Task set:
1. In the report below on mongod lock contention, which tool was used for profiling?
2. Carry on the mongod lock contention report below from the point where it stops.

Running sysbench and profiling with VTune, the lock protecting canAccpetWritesForDatabase resulted very contented, even if mongod is
run as standalone.

    bool ReplicationCoordinatorImpl::canAcceptWritesForDatabase(const StringData& dbName) {
        // we must check _settings since getReplicationMode() isn't aware of modeReplSet
        // until a valid replica set config has been loaded
        boost::lock_guard<boost::mutex> lk(_mutex);
        if (_settings.usingReplSets()) {
            if (_getReplicationMode_inlock() == modeReplSet &&
                    _getCurrentMemberState_inlock().primary() &&
                    !_isWaitingForDrainToComplete) {
                return true;
            }
            return dbName == "local";
        }

Code inspection shows up that, some functions, e.g. newRunQuery() call replication code unconditionally, i.e.

Records supplied:

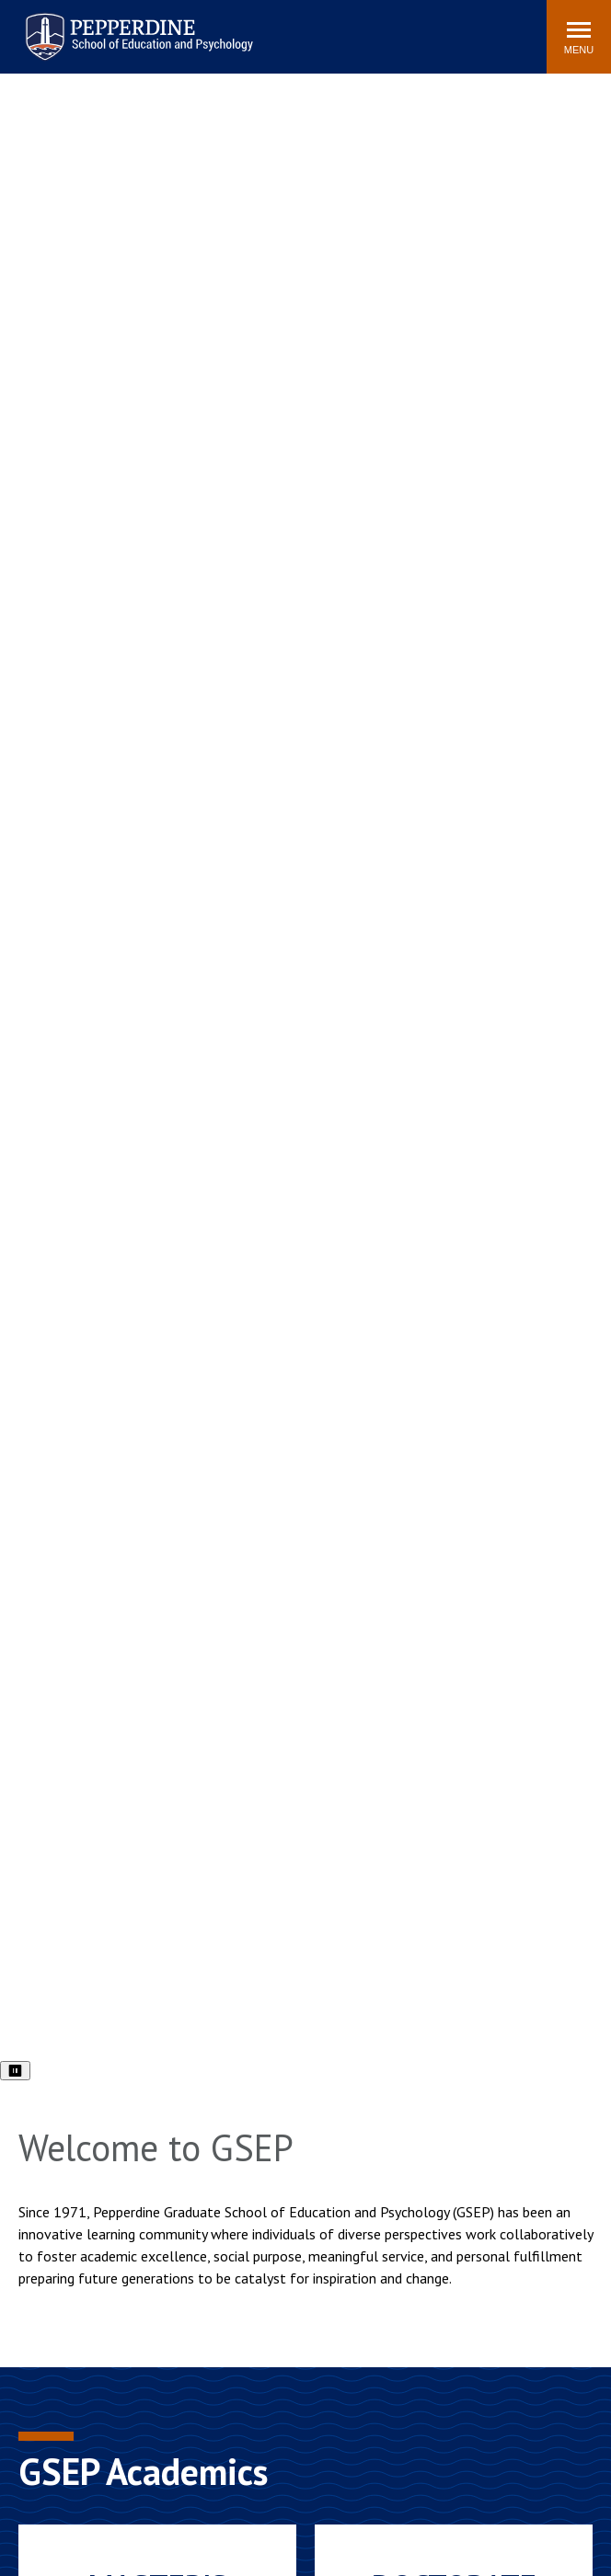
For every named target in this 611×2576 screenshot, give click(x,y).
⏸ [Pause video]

---

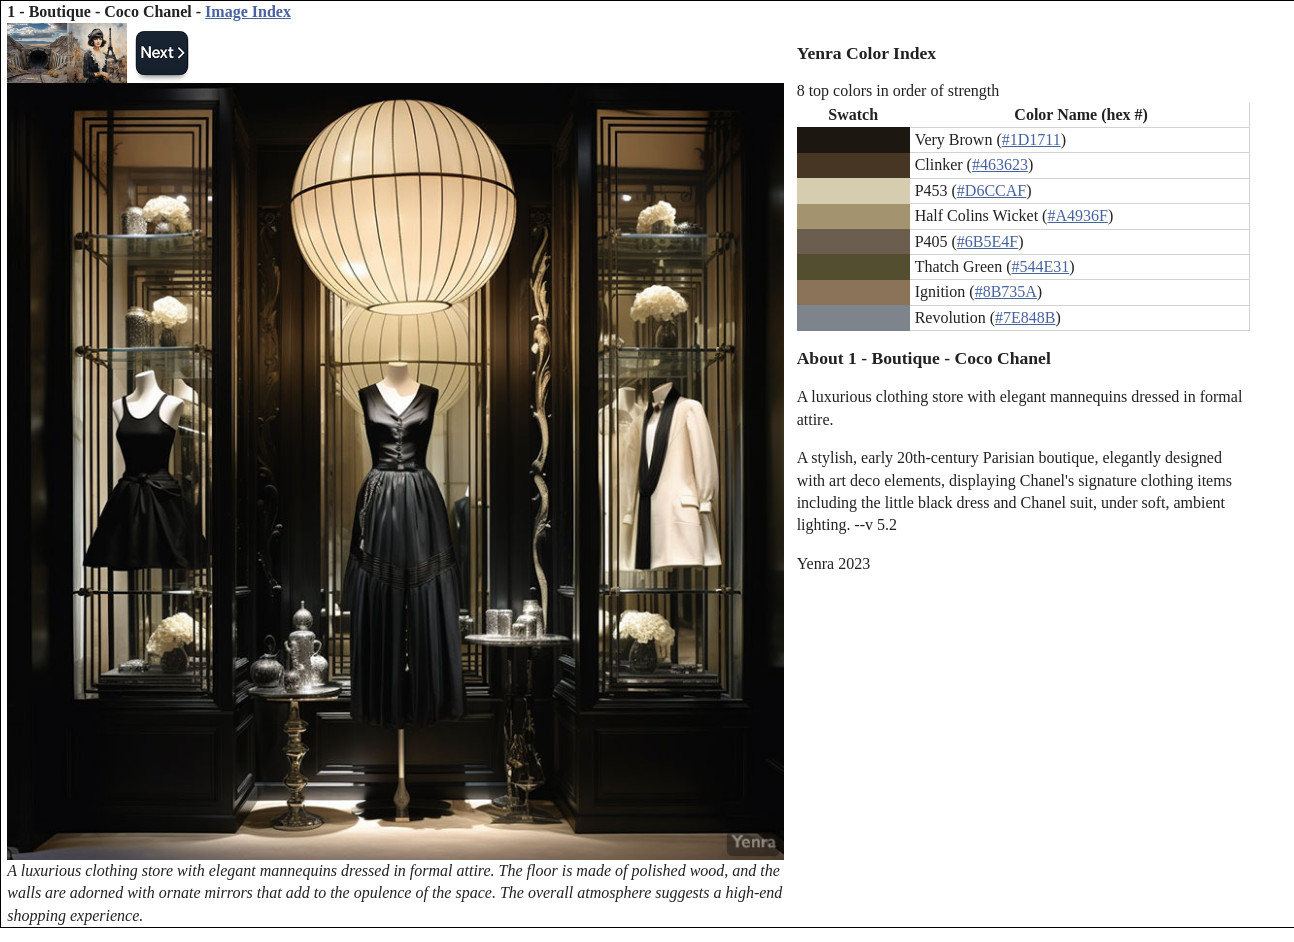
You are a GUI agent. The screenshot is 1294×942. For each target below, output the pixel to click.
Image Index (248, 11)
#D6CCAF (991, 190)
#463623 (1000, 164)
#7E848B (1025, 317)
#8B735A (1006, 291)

In response:
1. VTune

2.
        // uassert if we are not on a primary, and not a secondary with SlaveOk query parameter set.
        bool slaveOK = pq.getOptions().slaveOk || pq.hasReadPref();
        status = repl::getGlobalReplicationCoordinator()->checkCanServeReadsFor(
                txn,
                NamespaceString(cq->ns()),
                slaveOK);
        uassertStatusOK(status);

Hence, during high load that mutex might become a bottleneck.
Vtune stacktraces, together with lock percentages:

Waiting Call Stack
1 of 7: 43.4% (493.236s of 1135.355s)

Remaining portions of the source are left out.